`crc-fast`
===========
[](https://github.com/awesomized/crc-fast-rust/actions?query=workflow%3ATests)
[](https://crates.io/crates/crc-fast)
[](https://docs.rs/crc-fast)
Fast, hardware-accelerated CRC calculation for
[all known CRC-32 and CRC-64 variants](https://reveng.sourceforge.io/crc-catalogue/all.htm) using SIMD intrinsics,
which can exceed _100GiB/s_ for `CRC-32`, and _50GiB/s_ for `CRC-64`, on modern systems.
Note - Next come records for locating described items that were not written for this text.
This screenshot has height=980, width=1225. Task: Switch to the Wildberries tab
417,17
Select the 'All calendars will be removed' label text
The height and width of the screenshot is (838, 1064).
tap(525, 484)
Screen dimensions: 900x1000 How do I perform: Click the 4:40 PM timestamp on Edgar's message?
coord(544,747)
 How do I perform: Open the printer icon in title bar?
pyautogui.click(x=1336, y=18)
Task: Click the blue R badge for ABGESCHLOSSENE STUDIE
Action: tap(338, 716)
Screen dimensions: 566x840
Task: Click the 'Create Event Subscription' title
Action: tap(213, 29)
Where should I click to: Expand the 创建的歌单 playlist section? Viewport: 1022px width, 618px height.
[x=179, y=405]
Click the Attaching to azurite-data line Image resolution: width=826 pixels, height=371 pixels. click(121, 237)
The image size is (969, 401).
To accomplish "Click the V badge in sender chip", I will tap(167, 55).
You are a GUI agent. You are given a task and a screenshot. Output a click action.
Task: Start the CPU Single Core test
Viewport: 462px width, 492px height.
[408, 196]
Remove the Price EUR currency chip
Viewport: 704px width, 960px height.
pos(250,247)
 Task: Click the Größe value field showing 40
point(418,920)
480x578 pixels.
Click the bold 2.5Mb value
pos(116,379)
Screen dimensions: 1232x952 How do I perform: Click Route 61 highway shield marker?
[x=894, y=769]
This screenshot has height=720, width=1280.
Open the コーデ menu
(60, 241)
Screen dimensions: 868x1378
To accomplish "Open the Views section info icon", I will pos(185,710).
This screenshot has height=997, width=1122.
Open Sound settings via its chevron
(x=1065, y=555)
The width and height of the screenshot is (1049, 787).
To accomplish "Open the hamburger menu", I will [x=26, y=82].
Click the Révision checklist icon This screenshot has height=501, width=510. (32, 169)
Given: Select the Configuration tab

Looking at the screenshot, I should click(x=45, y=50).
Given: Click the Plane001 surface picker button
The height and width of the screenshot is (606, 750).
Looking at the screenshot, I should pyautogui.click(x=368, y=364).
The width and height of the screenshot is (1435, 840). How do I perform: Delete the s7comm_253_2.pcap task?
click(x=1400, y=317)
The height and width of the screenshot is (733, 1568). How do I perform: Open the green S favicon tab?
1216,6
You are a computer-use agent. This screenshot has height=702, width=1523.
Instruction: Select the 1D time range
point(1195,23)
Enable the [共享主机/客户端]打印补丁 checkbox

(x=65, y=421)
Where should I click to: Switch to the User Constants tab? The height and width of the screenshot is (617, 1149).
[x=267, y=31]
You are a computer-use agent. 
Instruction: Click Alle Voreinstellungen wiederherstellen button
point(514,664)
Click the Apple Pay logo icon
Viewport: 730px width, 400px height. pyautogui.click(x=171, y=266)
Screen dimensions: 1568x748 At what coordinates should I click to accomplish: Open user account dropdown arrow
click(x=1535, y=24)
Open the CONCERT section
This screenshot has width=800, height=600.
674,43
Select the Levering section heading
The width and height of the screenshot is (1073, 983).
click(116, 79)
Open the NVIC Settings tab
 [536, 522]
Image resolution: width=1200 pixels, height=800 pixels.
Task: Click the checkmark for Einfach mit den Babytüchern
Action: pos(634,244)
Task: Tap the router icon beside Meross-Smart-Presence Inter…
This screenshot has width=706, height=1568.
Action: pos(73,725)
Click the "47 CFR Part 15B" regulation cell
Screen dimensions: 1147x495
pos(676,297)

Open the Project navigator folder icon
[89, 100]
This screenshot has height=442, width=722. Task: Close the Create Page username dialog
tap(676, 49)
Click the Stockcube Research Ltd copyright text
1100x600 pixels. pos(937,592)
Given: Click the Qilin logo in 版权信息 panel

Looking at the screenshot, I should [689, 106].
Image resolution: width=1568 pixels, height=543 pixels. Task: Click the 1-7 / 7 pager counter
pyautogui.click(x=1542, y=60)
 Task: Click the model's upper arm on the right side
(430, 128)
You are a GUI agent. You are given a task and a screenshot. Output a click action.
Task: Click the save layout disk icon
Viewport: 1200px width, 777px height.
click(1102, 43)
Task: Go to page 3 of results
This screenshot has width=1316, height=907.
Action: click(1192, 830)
Supports acceleration on `aarch64`, `x86_64`, and `x86` architectures, plus has a safe non-accelerated software
fallback for other architectures.
The [crc crate](https://crates.io/crates/crc) is ~0.5GiB/s by default, so this is
[up to >200X faster](#tldr-just-tell-me-how-to-turn-it-up-to-11-), and even the most conservative baseline settings
are >27X.
This is unique, not just because of the performance, but also because I couldn't find a single generic SIMD-accelerated
implementation (in any language) which worked for _all_ known variants, using the
[Rocksoft model](http://www.ross.net/crc/download/crc_v3.txt), especially the "non-reflected" variants.
So I wrote one.
## Other languages
Supplies a [C/C++ compatible shared library](#cc-compatible-shared-library) for use with other non-`Rust` languages.
## Changes
See [CHANGELOG](CHANGELOG.md).
## Build & Install
`cargo build` will obviously build the library, including
the [C-compatible shared library](#c-compatible-shared-library). There are fine-tuning [feature flags](Cargo.toml)
available, should they be necessary for your deployment and [acceleration](#acceleration-targets) targets.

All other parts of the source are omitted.